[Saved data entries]
* * * *
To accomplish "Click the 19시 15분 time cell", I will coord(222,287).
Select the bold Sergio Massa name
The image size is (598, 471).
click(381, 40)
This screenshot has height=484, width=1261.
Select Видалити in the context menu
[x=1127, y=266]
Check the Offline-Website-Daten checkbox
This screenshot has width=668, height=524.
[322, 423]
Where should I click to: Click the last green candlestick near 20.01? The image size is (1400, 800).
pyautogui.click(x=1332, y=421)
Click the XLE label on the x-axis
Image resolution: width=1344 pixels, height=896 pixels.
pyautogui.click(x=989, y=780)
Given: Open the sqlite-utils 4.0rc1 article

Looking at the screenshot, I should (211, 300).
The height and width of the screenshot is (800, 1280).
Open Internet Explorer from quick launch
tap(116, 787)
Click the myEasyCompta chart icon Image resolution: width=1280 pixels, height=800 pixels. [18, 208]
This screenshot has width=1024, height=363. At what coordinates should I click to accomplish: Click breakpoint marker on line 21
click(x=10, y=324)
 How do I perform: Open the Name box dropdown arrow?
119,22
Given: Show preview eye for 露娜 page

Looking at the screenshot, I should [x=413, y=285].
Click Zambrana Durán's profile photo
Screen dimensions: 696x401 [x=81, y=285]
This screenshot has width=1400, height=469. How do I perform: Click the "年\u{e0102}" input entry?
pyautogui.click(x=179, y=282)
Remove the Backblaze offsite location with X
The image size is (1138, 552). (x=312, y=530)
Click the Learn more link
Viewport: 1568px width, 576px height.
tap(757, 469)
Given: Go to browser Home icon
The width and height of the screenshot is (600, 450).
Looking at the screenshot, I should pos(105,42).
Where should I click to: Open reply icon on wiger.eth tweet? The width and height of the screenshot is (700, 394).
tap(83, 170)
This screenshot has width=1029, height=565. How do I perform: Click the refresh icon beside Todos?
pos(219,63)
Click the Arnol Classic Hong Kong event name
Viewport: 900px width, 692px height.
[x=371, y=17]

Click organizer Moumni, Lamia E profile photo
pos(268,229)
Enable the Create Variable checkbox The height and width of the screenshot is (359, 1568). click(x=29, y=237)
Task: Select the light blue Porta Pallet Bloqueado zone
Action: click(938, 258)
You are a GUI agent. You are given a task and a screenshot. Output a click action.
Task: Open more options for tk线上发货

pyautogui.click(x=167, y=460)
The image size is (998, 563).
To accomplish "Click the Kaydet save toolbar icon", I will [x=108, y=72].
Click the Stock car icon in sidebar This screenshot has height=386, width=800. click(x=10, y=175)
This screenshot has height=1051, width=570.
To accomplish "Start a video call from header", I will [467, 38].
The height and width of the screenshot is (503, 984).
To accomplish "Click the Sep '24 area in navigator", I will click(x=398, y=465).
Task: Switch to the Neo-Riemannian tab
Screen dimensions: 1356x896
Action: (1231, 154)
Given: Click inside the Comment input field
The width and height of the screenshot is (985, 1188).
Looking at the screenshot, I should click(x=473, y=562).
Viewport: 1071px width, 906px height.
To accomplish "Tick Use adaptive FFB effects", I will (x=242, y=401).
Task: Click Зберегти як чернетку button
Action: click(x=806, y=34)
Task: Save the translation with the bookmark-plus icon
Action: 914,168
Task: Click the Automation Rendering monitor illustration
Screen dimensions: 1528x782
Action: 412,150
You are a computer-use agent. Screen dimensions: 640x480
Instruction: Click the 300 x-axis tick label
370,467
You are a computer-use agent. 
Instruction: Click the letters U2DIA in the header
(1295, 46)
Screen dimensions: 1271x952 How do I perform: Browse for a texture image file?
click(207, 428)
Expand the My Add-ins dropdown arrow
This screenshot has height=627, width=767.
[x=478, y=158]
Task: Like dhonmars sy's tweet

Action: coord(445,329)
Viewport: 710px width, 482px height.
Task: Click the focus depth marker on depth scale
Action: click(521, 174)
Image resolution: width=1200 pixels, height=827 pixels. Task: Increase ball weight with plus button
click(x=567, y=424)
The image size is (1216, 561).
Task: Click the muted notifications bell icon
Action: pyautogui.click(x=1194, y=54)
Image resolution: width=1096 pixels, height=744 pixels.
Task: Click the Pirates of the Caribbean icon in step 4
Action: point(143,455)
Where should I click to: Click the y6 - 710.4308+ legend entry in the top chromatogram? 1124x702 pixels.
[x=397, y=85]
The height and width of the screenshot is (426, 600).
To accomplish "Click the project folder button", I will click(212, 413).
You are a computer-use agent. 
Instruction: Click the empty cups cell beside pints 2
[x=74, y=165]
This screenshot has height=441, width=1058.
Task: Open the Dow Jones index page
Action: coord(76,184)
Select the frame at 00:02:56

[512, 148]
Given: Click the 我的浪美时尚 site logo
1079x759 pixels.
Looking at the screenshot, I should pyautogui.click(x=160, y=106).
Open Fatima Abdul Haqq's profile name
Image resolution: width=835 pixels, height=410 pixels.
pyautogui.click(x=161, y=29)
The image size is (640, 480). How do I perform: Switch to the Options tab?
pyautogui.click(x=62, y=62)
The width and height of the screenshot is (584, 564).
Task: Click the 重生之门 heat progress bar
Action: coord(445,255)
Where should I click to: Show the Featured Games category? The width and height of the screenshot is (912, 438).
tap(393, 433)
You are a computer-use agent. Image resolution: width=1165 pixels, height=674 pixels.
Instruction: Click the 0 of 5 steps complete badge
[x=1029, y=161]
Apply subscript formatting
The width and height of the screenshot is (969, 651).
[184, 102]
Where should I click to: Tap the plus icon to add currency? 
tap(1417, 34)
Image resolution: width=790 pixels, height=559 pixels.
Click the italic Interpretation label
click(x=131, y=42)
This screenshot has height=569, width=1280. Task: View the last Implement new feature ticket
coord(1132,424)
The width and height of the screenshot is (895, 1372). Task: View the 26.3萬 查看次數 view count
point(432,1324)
* * * *
● **Aim of the task**
For each line in the data, set it down again exactly.

● **Task output**
To accomplish "Click the 19시 15분 time cell", I will coord(222,287).
Select the bold Sergio Massa name
The image size is (598, 471).
click(381, 40)
This screenshot has height=484, width=1261.
Select Видалити in the context menu
[x=1127, y=266]
Check the Offline-Website-Daten checkbox
This screenshot has width=668, height=524.
[322, 423]
Where should I click to: Click the last green candlestick near 20.01? The image size is (1400, 800).
pyautogui.click(x=1332, y=421)
Click the XLE label on the x-axis
Image resolution: width=1344 pixels, height=896 pixels.
pyautogui.click(x=989, y=780)
Given: Open the sqlite-utils 4.0rc1 article

Looking at the screenshot, I should (211, 300).
The height and width of the screenshot is (800, 1280).
Open Internet Explorer from quick launch
tap(116, 787)
Click the myEasyCompta chart icon Image resolution: width=1280 pixels, height=800 pixels. [18, 208]
This screenshot has width=1024, height=363. At what coordinates should I click to accomplish: Click breakpoint marker on line 21
click(x=10, y=324)
 How do I perform: Open the Name box dropdown arrow?
119,22
Given: Show preview eye for 露娜 page

Looking at the screenshot, I should [x=413, y=285].
Click Zambrana Durán's profile photo
Screen dimensions: 696x401 [x=81, y=285]
This screenshot has width=1400, height=469. How do I perform: Click the "年\u{e0102}" input entry?
pyautogui.click(x=179, y=282)
Remove the Backblaze offsite location with X
The image size is (1138, 552). (x=312, y=530)
Click the Learn more link
Viewport: 1568px width, 576px height.
tap(757, 469)
Given: Go to browser Home icon
The width and height of the screenshot is (600, 450).
Looking at the screenshot, I should pos(105,42).
Where should I click to: Open reply icon on wiger.eth tweet? The width and height of the screenshot is (700, 394).
tap(83, 170)
This screenshot has width=1029, height=565. How do I perform: Click the refresh icon beside Todos?
pos(219,63)
Click the Arnol Classic Hong Kong event name
Viewport: 900px width, 692px height.
[x=371, y=17]

Click organizer Moumni, Lamia E profile photo
pos(268,229)
Enable the Create Variable checkbox The height and width of the screenshot is (359, 1568). click(x=29, y=237)
Task: Select the light blue Porta Pallet Bloqueado zone
Action: click(938, 258)
You are a GUI agent. You are given a task and a screenshot. Output a click action.
Task: Open more options for tk线上发货

pyautogui.click(x=167, y=460)
The image size is (998, 563).
To accomplish "Click the Kaydet save toolbar icon", I will [x=108, y=72].
Click the Stock car icon in sidebar This screenshot has height=386, width=800. click(x=10, y=175)
This screenshot has height=1051, width=570.
To accomplish "Start a video call from header", I will [467, 38].
The height and width of the screenshot is (503, 984).
To accomplish "Click the Sep '24 area in navigator", I will click(x=398, y=465).
Task: Switch to the Neo-Riemannian tab
Screen dimensions: 1356x896
Action: (1231, 154)
Given: Click inside the Comment input field
The width and height of the screenshot is (985, 1188).
Looking at the screenshot, I should click(x=473, y=562).
Viewport: 1071px width, 906px height.
To accomplish "Tick Use adaptive FFB effects", I will (x=242, y=401).
Task: Click Зберегти як чернетку button
Action: click(x=806, y=34)
Task: Save the translation with the bookmark-plus icon
Action: 914,168
Task: Click the Automation Rendering monitor illustration
Screen dimensions: 1528x782
Action: 412,150
You are a computer-use agent. Screen dimensions: 640x480
Instruction: Click the 300 x-axis tick label
370,467
You are a computer-use agent. 
Instruction: Click the letters U2DIA in the header
(1295, 46)
Screen dimensions: 1271x952 How do I perform: Browse for a texture image file?
click(207, 428)
Expand the My Add-ins dropdown arrow
This screenshot has height=627, width=767.
[x=478, y=158]
Task: Like dhonmars sy's tweet

Action: coord(445,329)
Viewport: 710px width, 482px height.
Task: Click the focus depth marker on depth scale
Action: click(521, 174)
Image resolution: width=1200 pixels, height=827 pixels. Task: Increase ball weight with plus button
click(x=567, y=424)
The image size is (1216, 561).
Task: Click the muted notifications bell icon
Action: pyautogui.click(x=1194, y=54)
Image resolution: width=1096 pixels, height=744 pixels.
Task: Click the Pirates of the Caribbean icon in step 4
Action: point(143,455)
Where should I click to: Click the y6 - 710.4308+ legend entry in the top chromatogram? 1124x702 pixels.
[x=397, y=85]
The height and width of the screenshot is (426, 600).
To accomplish "Click the project folder button", I will click(212, 413).
You are a computer-use agent. 
Instruction: Click the empty cups cell beside pints 2
[x=74, y=165]
This screenshot has height=441, width=1058.
Task: Open the Dow Jones index page
Action: coord(76,184)
Select the frame at 00:02:56

[512, 148]
Given: Click the 我的浪美时尚 site logo
1079x759 pixels.
Looking at the screenshot, I should pyautogui.click(x=160, y=106).
Open Fatima Abdul Haqq's profile name
Image resolution: width=835 pixels, height=410 pixels.
pyautogui.click(x=161, y=29)
The image size is (640, 480). How do I perform: Switch to the Options tab?
pyautogui.click(x=62, y=62)
The width and height of the screenshot is (584, 564).
Task: Click the 重生之门 heat progress bar
Action: coord(445,255)
Where should I click to: Show the Featured Games category? The width and height of the screenshot is (912, 438).
tap(393, 433)
You are a computer-use agent. Image resolution: width=1165 pixels, height=674 pixels.
Instruction: Click the 0 of 5 steps complete badge
[x=1029, y=161]
Apply subscript formatting
The width and height of the screenshot is (969, 651).
[184, 102]
Where should I click to: Tap the plus icon to add currency? 
tap(1417, 34)
Image resolution: width=790 pixels, height=559 pixels.
Click the italic Interpretation label
click(x=131, y=42)
This screenshot has height=569, width=1280. Task: View the last Implement new feature ticket
coord(1132,424)
The width and height of the screenshot is (895, 1372). Task: View the 26.3萬 查看次數 view count
point(432,1324)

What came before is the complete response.